In summary, we undertook the present study to determine whether differences in ventilatory and/or blood volume adjustment to pregnancy permitted Andean women to achieve greater arterial oxygenation than Europeans living at the same, high altitudes. We found that pregnancy raised V̇e, SaO2, and plasma volume in both groups, with the result that CaO2 was preserved close to nonpregnant levels but that there were no differences in CaO2 at any time between the Andean and European groups. Although there were no differences in birth weight when all cases were considered, once birth weights were adjusted for the known influences of gestational age, parity, and maternal height, Andean babies weighed 209 g more than the Europeans and tended to have greater ponderal indices as well.
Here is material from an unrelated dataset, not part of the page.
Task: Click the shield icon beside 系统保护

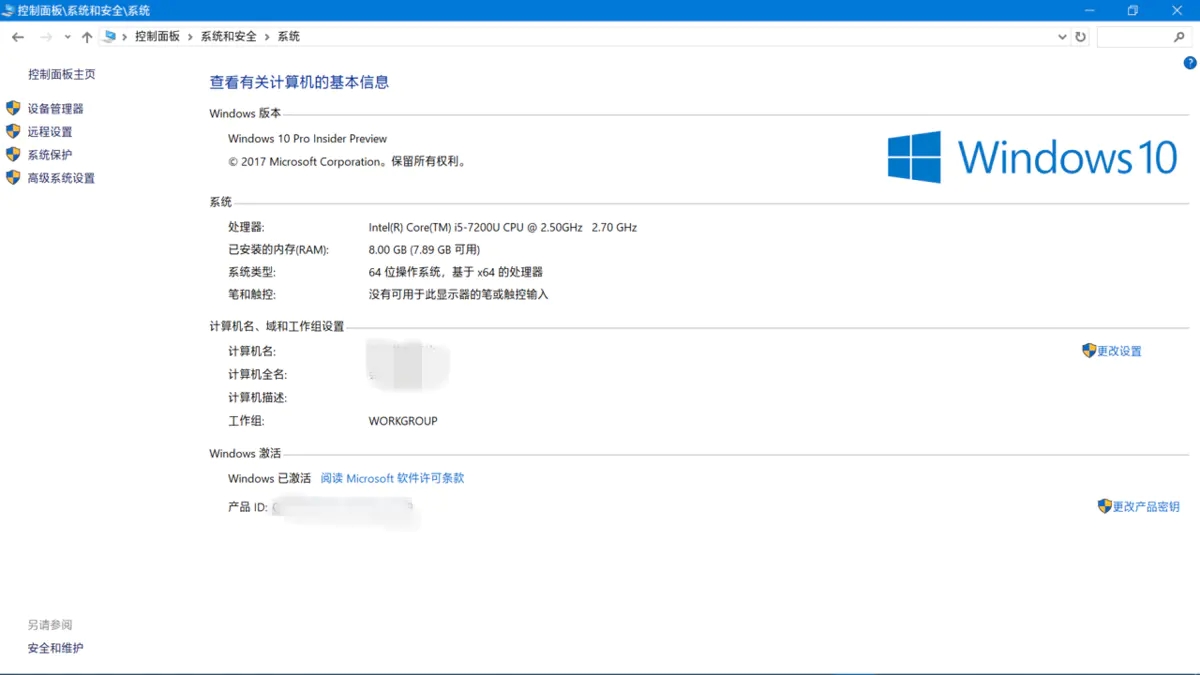Action: pos(13,155)

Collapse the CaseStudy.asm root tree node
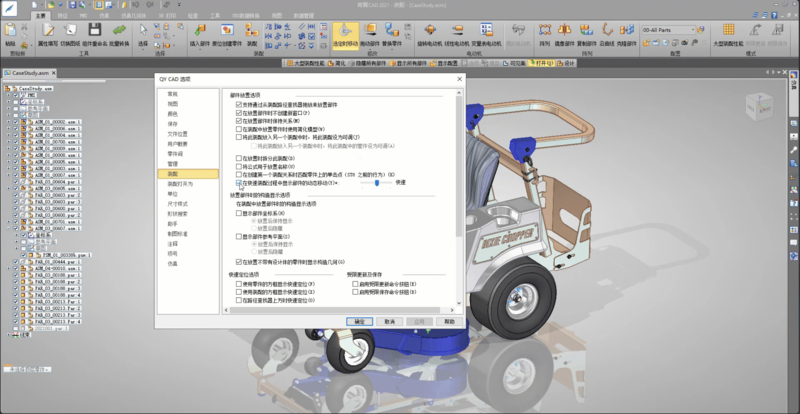click(7, 88)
While higher pregnancy V̇e correlated positively with birth weight in the Andeans, differences in arterial oxygenation could not account for their heavier adjusted birth weights. Hence, we concluded that some other factor was responsible for protecting Andeans from the chronic, asymmetric form of fetal growth restriction typical at high altitude. Because higher uteroplacental blood flow is the primary factor responsible for increasing oxygen delivery to the uteroplacental circulation, we considered it important to investigate the possibility that Andeans achieved higher levels of uteroplacental blood flow during pregnancy. As shown by the data in the accompanying paper, this appears to be the case (31).
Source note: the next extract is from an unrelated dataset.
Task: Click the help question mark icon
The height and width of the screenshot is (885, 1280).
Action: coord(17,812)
Financial support was received from National Institutes of Health Grants HL-60131, TN-01188, and HL-07171; and this material is based upon work supported under a National Science Foundation Graduate Research Fellowship, predoctoral fellowship (AHA 0610129Z), and sabbaticals to L. G. Moore and S. Niermeyer.
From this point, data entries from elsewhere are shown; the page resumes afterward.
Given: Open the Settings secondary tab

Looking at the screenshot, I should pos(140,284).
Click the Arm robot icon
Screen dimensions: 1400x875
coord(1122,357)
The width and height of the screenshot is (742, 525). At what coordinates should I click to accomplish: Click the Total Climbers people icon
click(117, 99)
We thank the women who so generously gave of their time to participate in this study. Our appreciation is also extended to Dra. Mercedes Villena, Director of IBBA during the period when much of this study was accomplished, as well as to Martha Aguilar, Ana-Maria Alarcón, Dolly Condori, Cristina Gonzales, Freddy Limachi, Zaida Martinez, Gene and Rosann McCullough, and Wilmar Velasquez for their assistance with the conduct of the studies. Jenny Hageman kindly helped put the manuscript, figures and tables into final form.